• _Your objective_:
Reproduce exactly the lines of this material that begin at the line with "How do I perform: Toggle" and end at the line with "The image size is (511, 860).", both included. Omit the pictures and everything else.

....

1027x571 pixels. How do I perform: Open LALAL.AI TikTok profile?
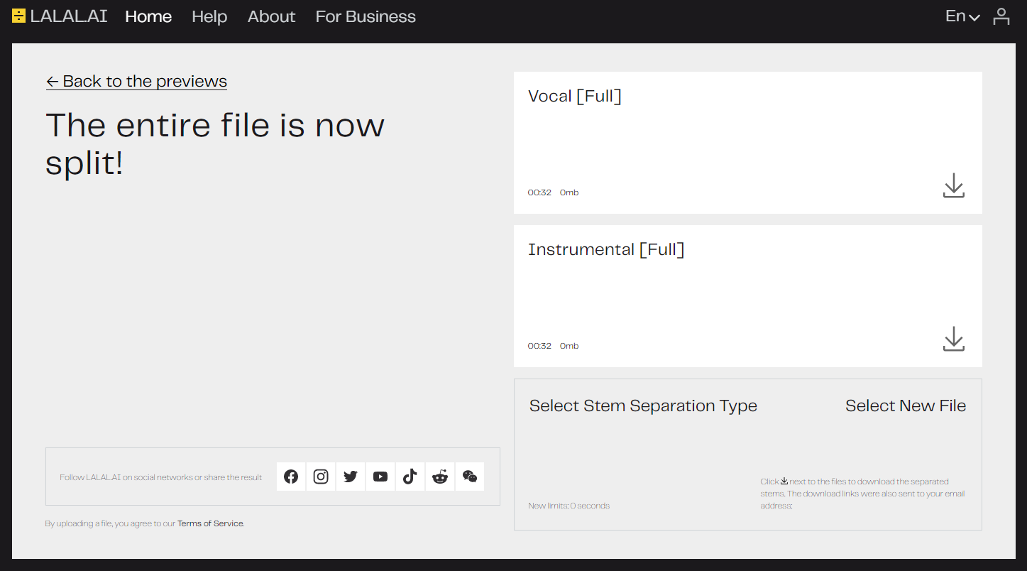coord(410,477)
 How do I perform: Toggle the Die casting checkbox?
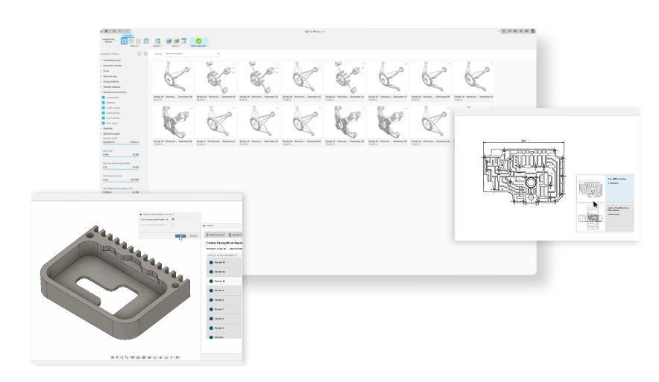tap(104, 124)
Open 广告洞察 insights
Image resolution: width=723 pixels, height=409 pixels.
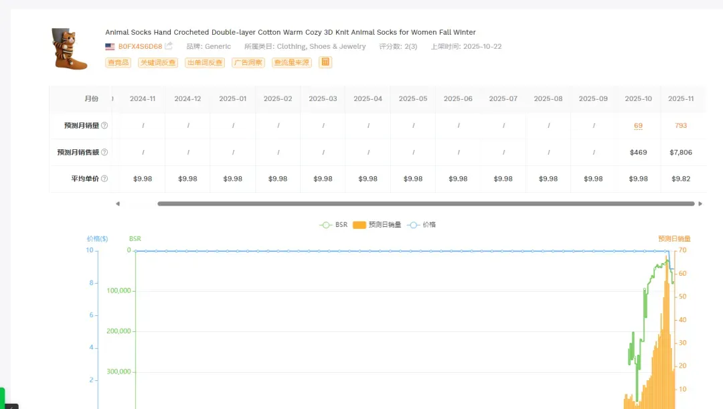248,62

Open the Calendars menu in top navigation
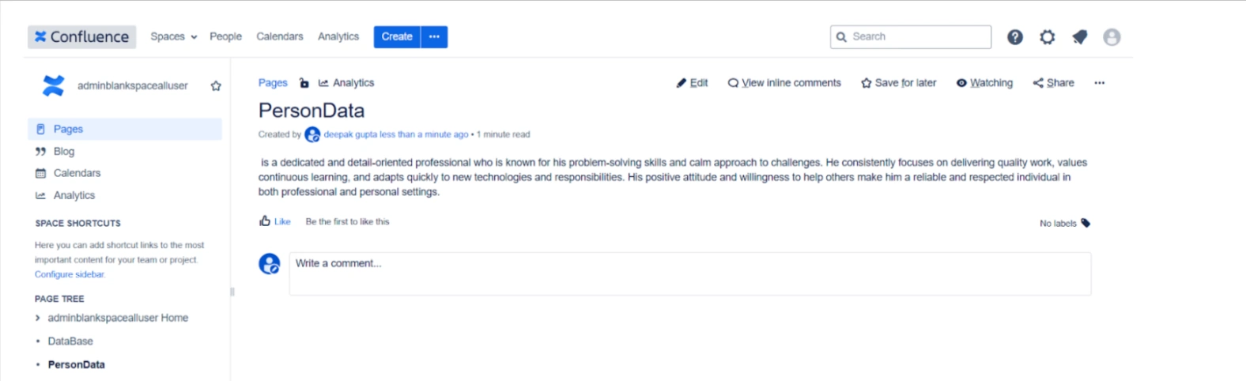click(x=280, y=36)
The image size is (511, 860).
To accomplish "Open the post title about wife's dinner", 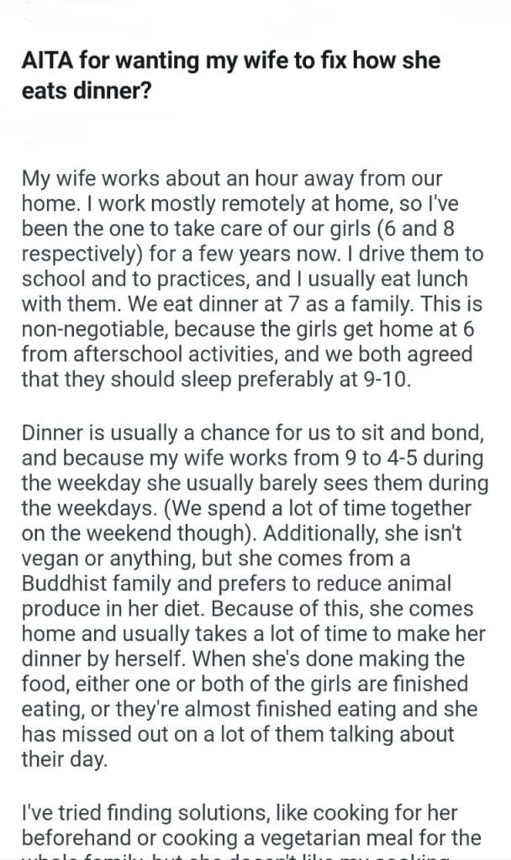I will point(230,75).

....

• _Response_:
 How do I perform: Toggle the Die casting checkbox?
tap(104, 124)
Open 广告洞察 insights
Image resolution: width=723 pixels, height=409 pixels.
248,62

Open the Calendars menu in top navigation
click(x=280, y=36)
The image size is (511, 860).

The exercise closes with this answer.